Description Lahfa Samy 2021-09-30 21:36:58 UTC
Hi,

I've just recently hit this issue on ArchLinux kernel 5.14.7-arch1-1, linux-firmware 20210919.d526e04-1 with a Thinkpad T495 AMD Ryzen 7 3700U along a Vega Radeon RX 10 while using hashcat to brute-force hashes, hashcat was using OpenCL in order to use the GPU and then the computer just froze, and a GPU reset happened see the following logs.

Logs from dmesg:
[87507.678904] [drm] Fence fallback timer expired on ring gfx
[87512.691933] [drm] Fence fallback timer expired on ring gfx
[87517.572033] [drm] Fence fallback timer expired on ring gfx
[87523.012214] [drm] Fence fallback timer expired on ring gfx
[87533.129069] [drm:amdgpu_job_timedout [amdgpu]] *ERROR* ring gfx timeout, signaled seq=5900910, emitted seq=5900912
[87533.129518] [drm:amdgpu_job_timedout [amdgpu]] *ERROR* Process information: process Xorg pid 2937 thread Xorg:cs0 pid 3143
[87533.129957] amdgpu 0000:06:00.0: amdgpu: GPU reset begin!

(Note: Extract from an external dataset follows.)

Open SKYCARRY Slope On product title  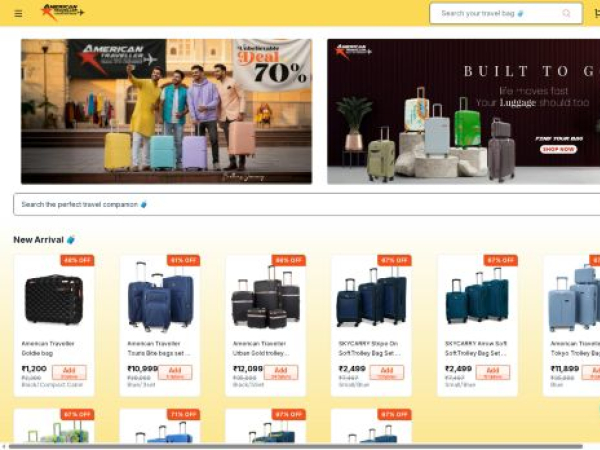[370, 348]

[87533.138994] amdgpu 0000:06:00.0: amdgpu: Guilty job already signaled, skipping HW reset
[87533.139056] amdgpu 0000:06:00.0: amdgpu: GPU reset(2) succeeded!
Comment 1 Lahfa Samy 2021-09-30 21:38:10 UTC
The computer did unfreeze then after the reset of the GPU but it seems hashcat cannot use the GPU anymore for some reason, I'm not too sure why, but I think I need to reboot my machine.